In the example above:

  • The default caption of :City is :postalCode since the regular expression .*postalCode matches.
  • The default caption of :Country is :countryName since the nearest superclass is :Place and the regex (?i).*name" matches.
  • The default caption of :Coordinate is :name since the nearest superclass is :Place and the regex (?i).*name" matches.
  • The default descriptions of all classes are the IRIs because it’s defined as default in semspect::top.

Remark: most of the use cases should be easily configurable with regex lists ordered by preference for the caption and description for semspect::top (or for a handful of top classes indicating provenance of the data in heterogeneous datasets).

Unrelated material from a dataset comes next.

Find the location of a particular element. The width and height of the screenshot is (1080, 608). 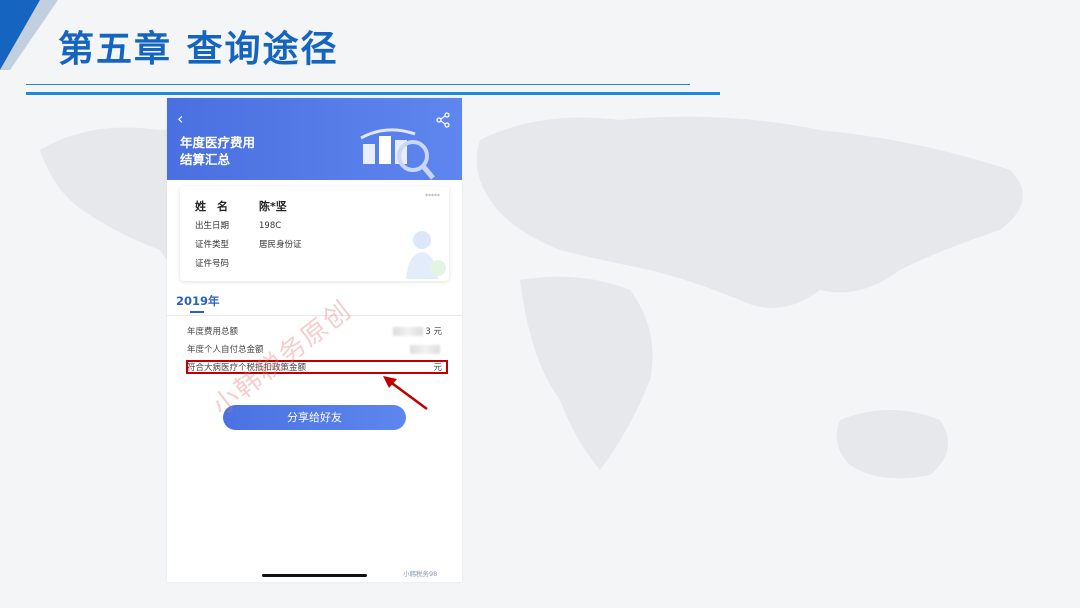

id-number-row: 证件号码 is located at coordinates (212, 264).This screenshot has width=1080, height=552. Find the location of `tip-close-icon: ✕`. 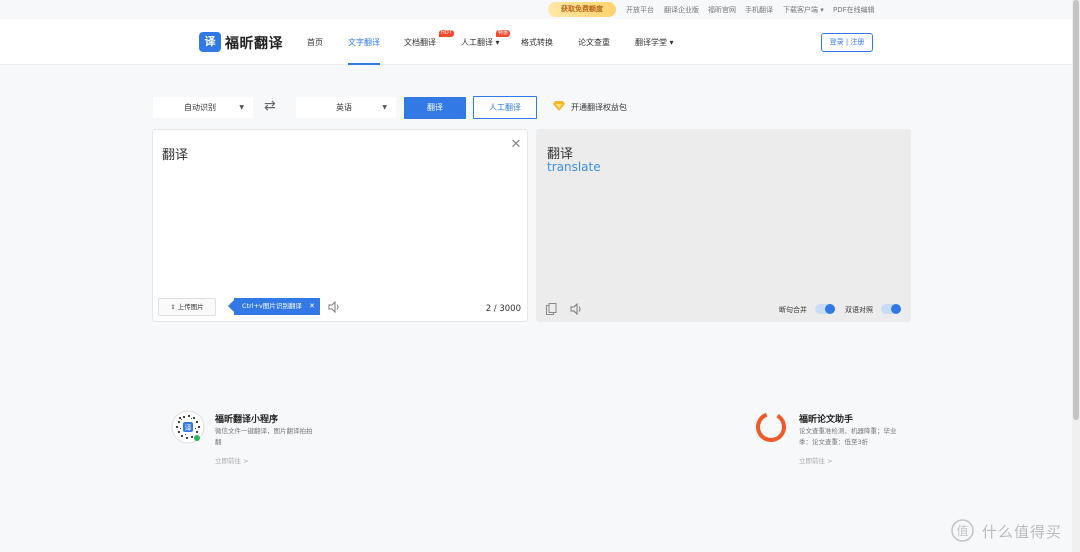

tip-close-icon: ✕ is located at coordinates (312, 306).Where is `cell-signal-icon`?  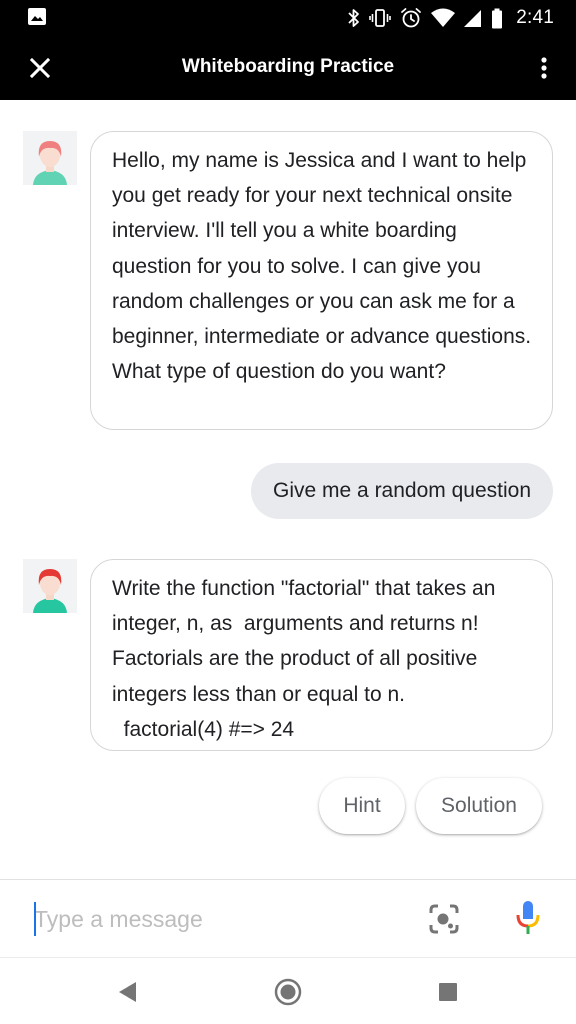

Depending on the startup script, SemSpect is reading the category definitions from the following paths (if existent):

  • semspect-smart.sh: SEMSPECT_HOME/smart-config/datasets/SOME_DATASET/categories.yaml
  • semspect-server.sh: $(pwd)/server-config/categories.yaml Alternatively a different file can be specified by a JVM parameter: -Dde.derivo.semspect.server.configuration.category.path=/path/to/semspect_categories.yaml

SemStore Statistics #

SemStore collects statistics while generating all indices as well as during the exploration of a corresponding dataset. These statistics are stored in a subdirectory of the specified indices folder and can be visualized with our SemStore statistics Python application that is available on DockerHub. To execute the respective application with Docker, take a look at the scripts located in the tools/semstore-statisics/ folder of the SemSpect installation directory.

To generate plots for a single indices directory:

./semstore-eval.sh ./path/to/indices/directory

To carry out the meta-evaluation for several index directories, the shell script ./semstore-meta-eval.sh must be adapted accordingly.